Sinds enkele weken hebben verschillende personages uit mijn vriendenkring ineens plannen om een film te maken. Eén vriendin staat op het punt een professionele camera te kopen, een andere heeft al een scenario in haar hoofd dat zich in de Stille Zuidzee afspeelt (iets met inheemse vrouwen die met hun borsten op het wateroppervlak van de oceaan slaan om muziek te maken) en een andere vriend heeft zich voorgenomen aan een documentaire te beginnen. Eerst dacht ik dat het toeval was, maar toen vond ik in de auto van een van die vrienden het audioboek Catching the big fish van David Lynch, ingesproken door de filmmaker zelf.
Ideeën zijn als vissen, zegt Lynch. Als je tevreden bent met een kleine vis, dan hoef je maar net onder de oppervlakte te grijpen. Je moet dieper gaan als je een grote wilt vangen. De vissen die op de bodem van de oceaan leven, zijn de krachtigste, de grootste en de meest mysterieuze. Die moet je te pakken krijgen. Lynch’ methode om creatieve ideeën te hebben én uit te voeren (het lastige gedeelte, dus) is transcendentale meditatie.
In Catching the big fish vertelt David Lynch hoe er hij meer dan dertig jaar geleden mee begon en zo zijn leven radicaal veranderde. Naast verbeterde intermenselijke relaties heeft het ook een positieve invloed gehad op zijn leven als filmmaker en als schilder. Niet dat er door meditatie zomaar geniale ideeën komen aandrijven, maar het verruimt je bewustzijn zodat je ‘in het diepe’ kunt duiken om die vreemde vissige ideeën te vangen.
Lynch illustreert zijn transcendentale duik met anekdotes over het maakproces van films als Blue Velvet, Mulholland Drive of Lost Highway. Daarbij benadrukt hij dat je ook in andere disciplines de vruchten plukt van deze geestverruiming.

Beeld: Flickr/hicns
Nu zullen er vast lezers zijn die wel ervaring hebben met ‘geestverruimende middelen’. Maar kun je je geïntoxiceerde ideeën ook uitvoeren met die stonerkop van je? Lynch legt het verschil uit tussen de werking van drugs en die van meditatie en geeft ook uiterst simpele tips om je creativiteit tot wasdom te laten komen. Zoals: zorg dat je onmiddellijk het materiaal hebt om je idee uit te voeren, anders komt het er niet van. Ook over het maken van films geeft hij precieze, bondige informatie: het kiezen van een cast, de beste camera, …
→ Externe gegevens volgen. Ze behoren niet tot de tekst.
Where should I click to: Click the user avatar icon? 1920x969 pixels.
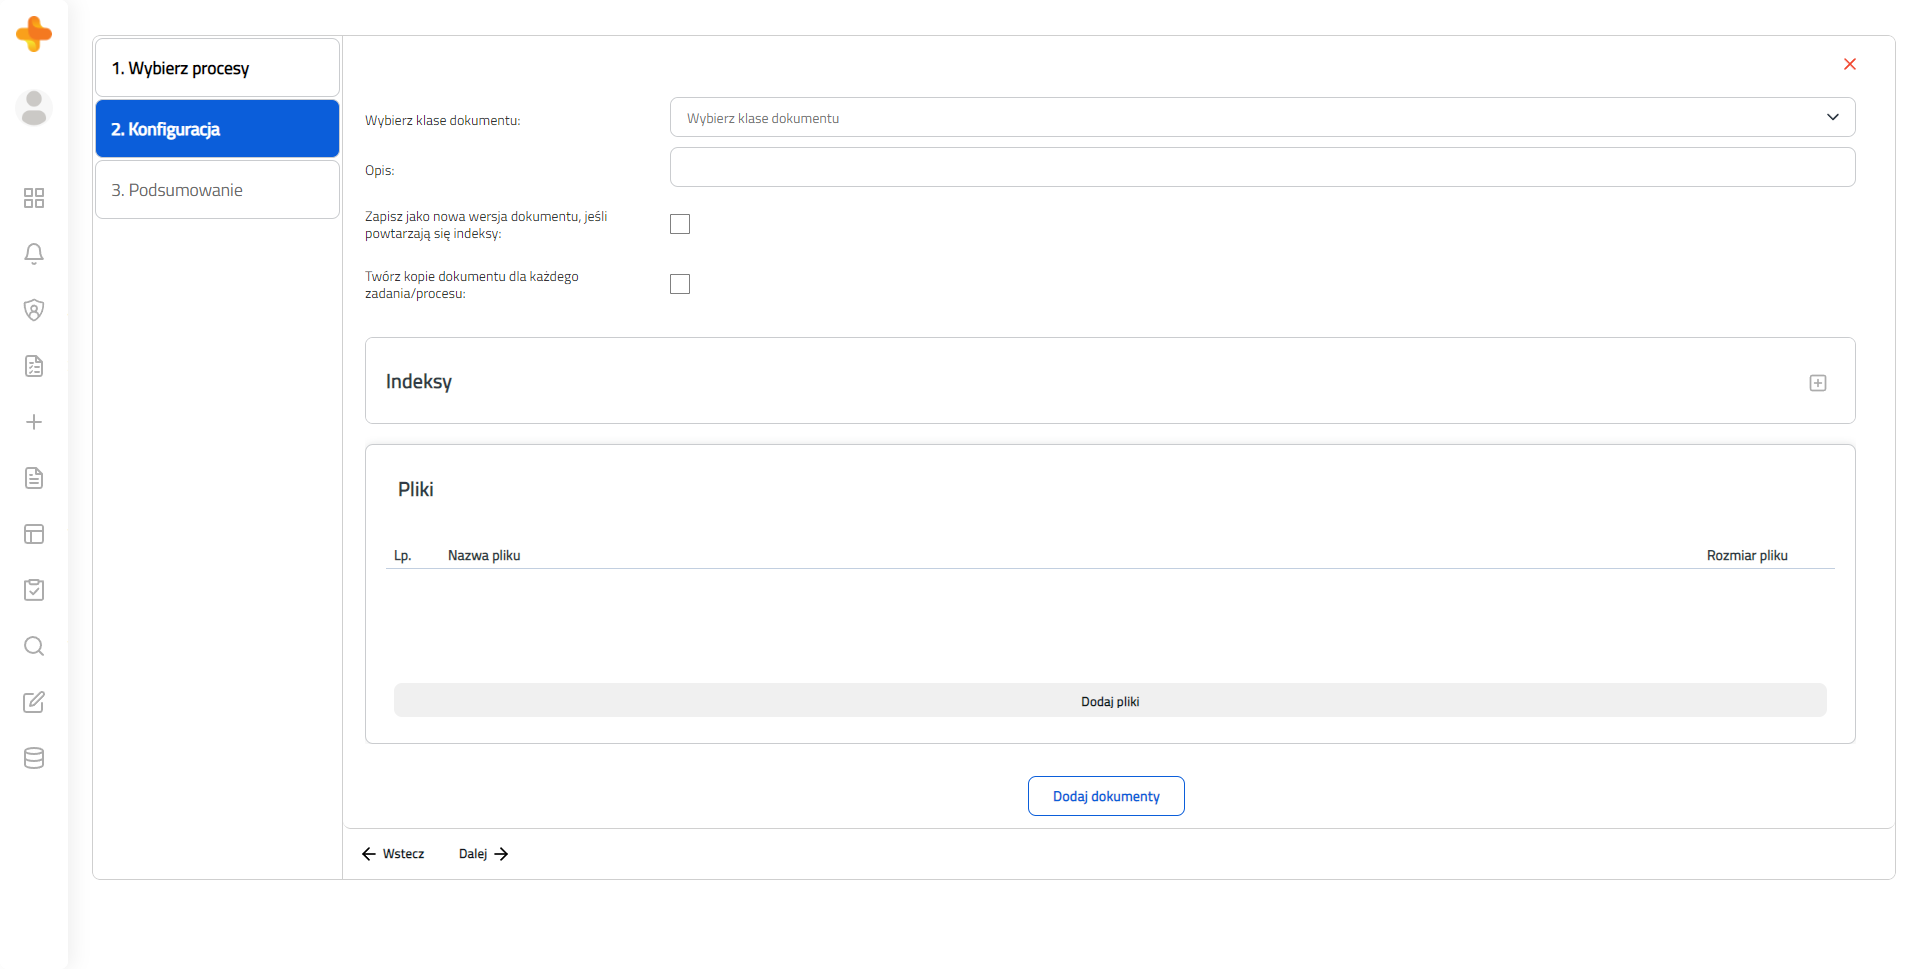coord(34,108)
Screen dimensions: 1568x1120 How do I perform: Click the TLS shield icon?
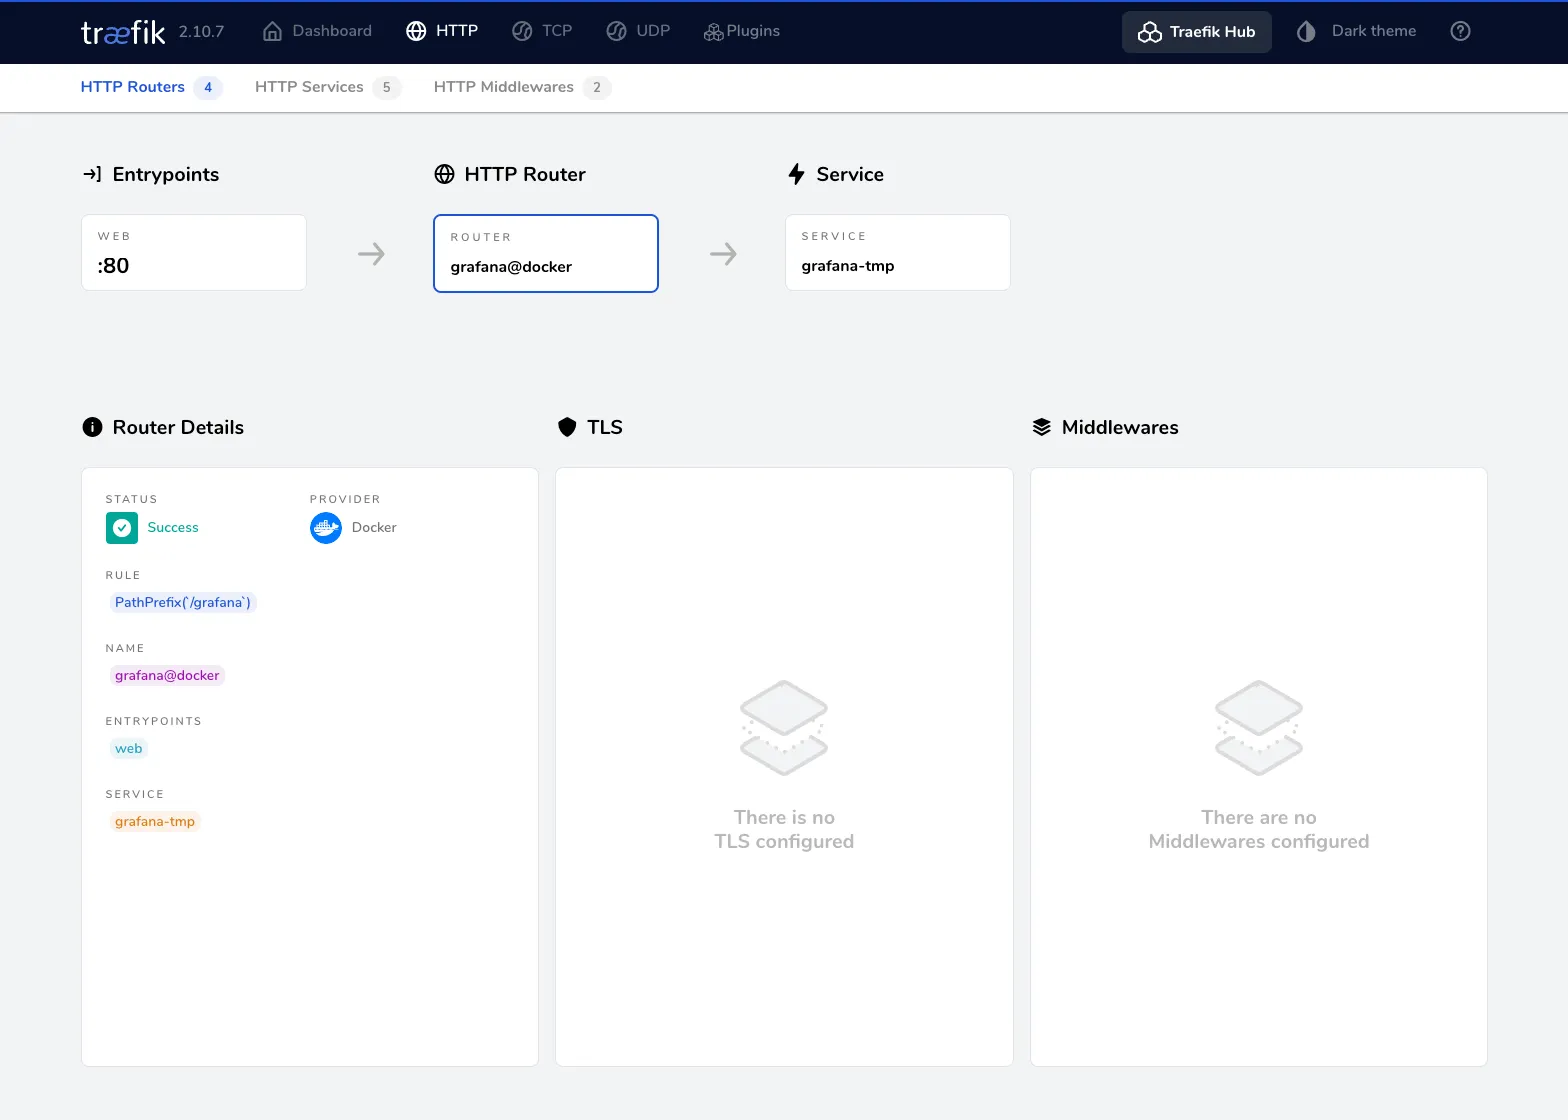pyautogui.click(x=567, y=427)

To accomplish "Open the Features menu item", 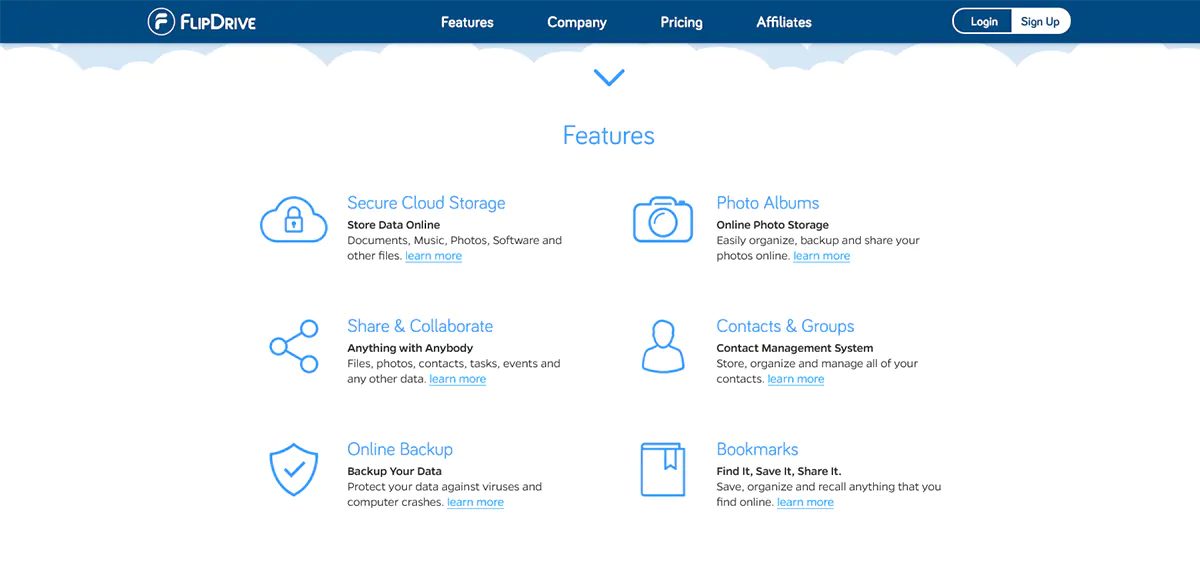I will pyautogui.click(x=467, y=22).
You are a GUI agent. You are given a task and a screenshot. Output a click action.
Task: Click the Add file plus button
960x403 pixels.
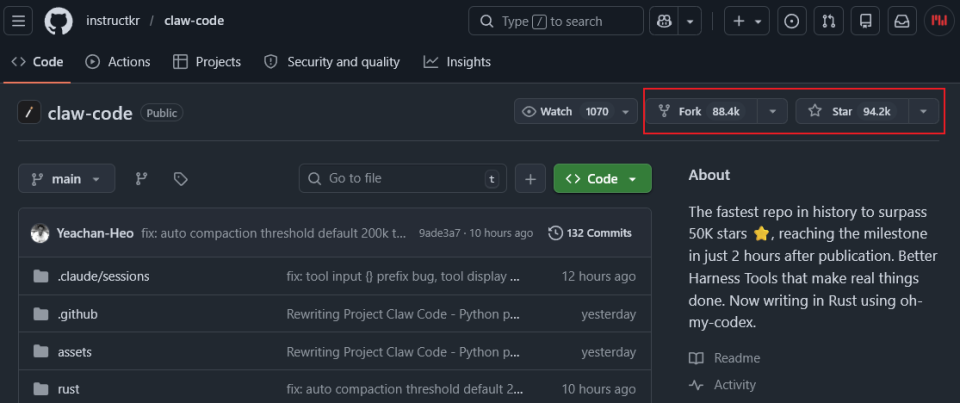click(530, 179)
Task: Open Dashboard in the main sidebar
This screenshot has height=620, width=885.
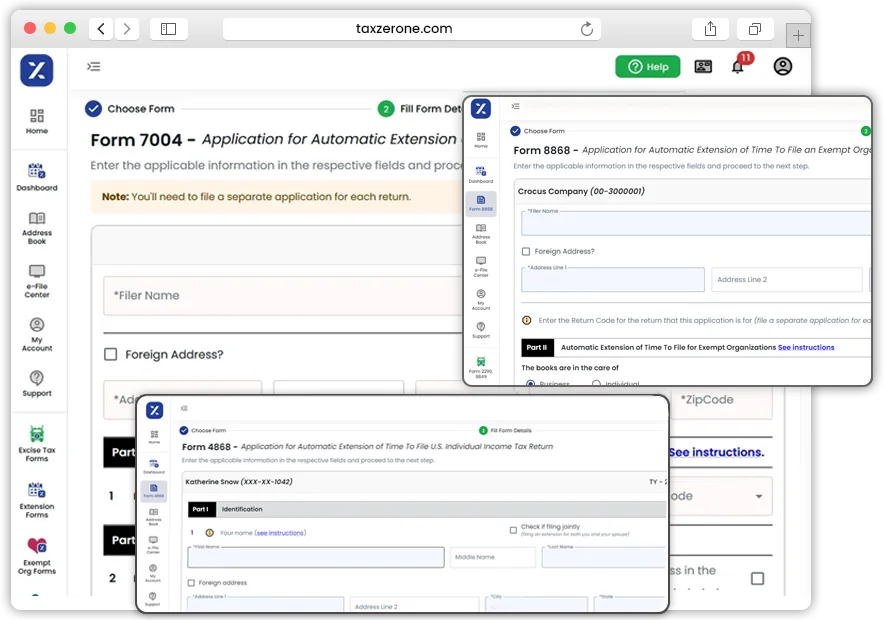Action: (37, 176)
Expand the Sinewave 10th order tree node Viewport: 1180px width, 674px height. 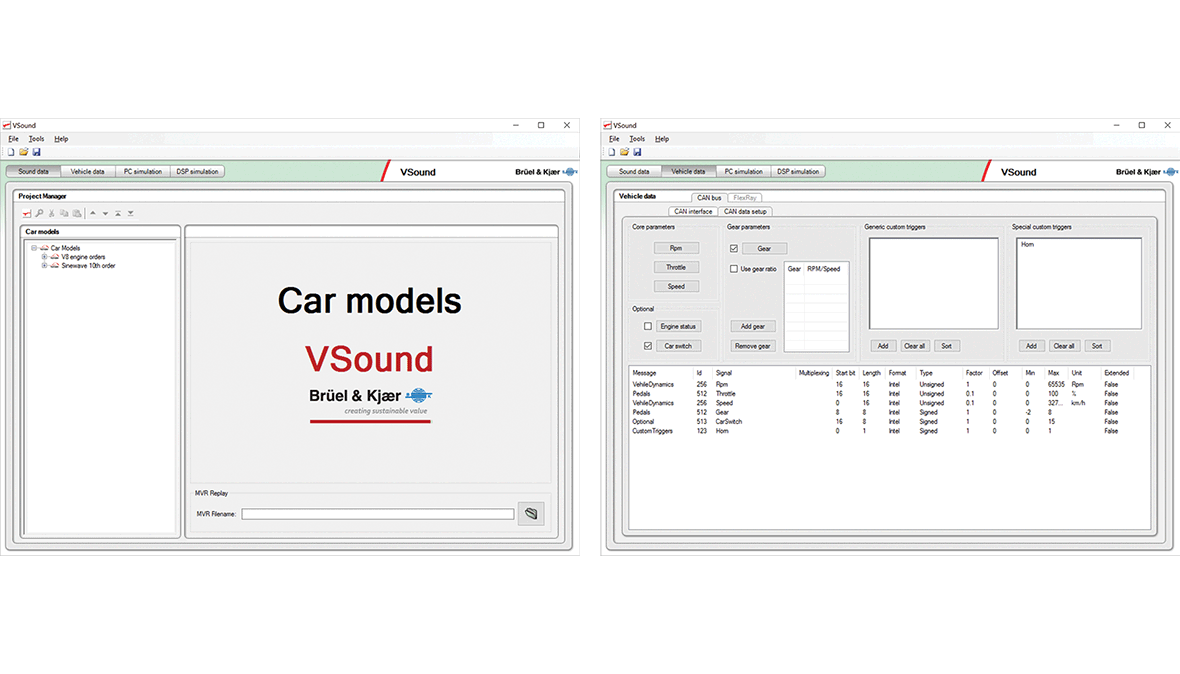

Nuchter zijn en toch zweverig doen. Mediteren dus, en dat is verrekte moeilijk. Mediteren betekent dat je je geest compleet leeg kunt maken. Nergens aan denken, ook niet dat je nergens aan mag denken. Probeer het maar eens, zonder je gezichtsspieren op te spannen, twintig minuten. Toch hoef je geen yogi te worden om iets te hebben aan de nasale woorden van die lieve Lynch. In een reeks korte hoofdstukken vertelt Lynch over wat er hem inspireert. Hout. Rottende dierenlijken. Vuur. Flikkerend licht. ‘‘It makes you crazy in a good way’’, is een zin die regelmatig terugkomt. Lynch maakt ook korte metten met het stereotypische genie dat in de goot zijn inspiratie vindt. Om creatief te zijn hoef je niet getormenteerd te zijn. Je personages moeten afzien, jij als schepper niet.
Ik geef toe, dit filmpje kan er voor zorgen dat je David Lynch een klein beetje gaat haten, luister dus gewoon maar naar het audiobook of schaf je de papieren versie aan. Het luisteren kost je twee uur tijd en als je wil, kun je het in twee minuten ook weer vergeten. Lieve Lynch dringt niemand iets op. De kans bestaat wel dat je een creatief idee krijgt, zomaar, zonder te hoeven mediteren: ik ga een film maken.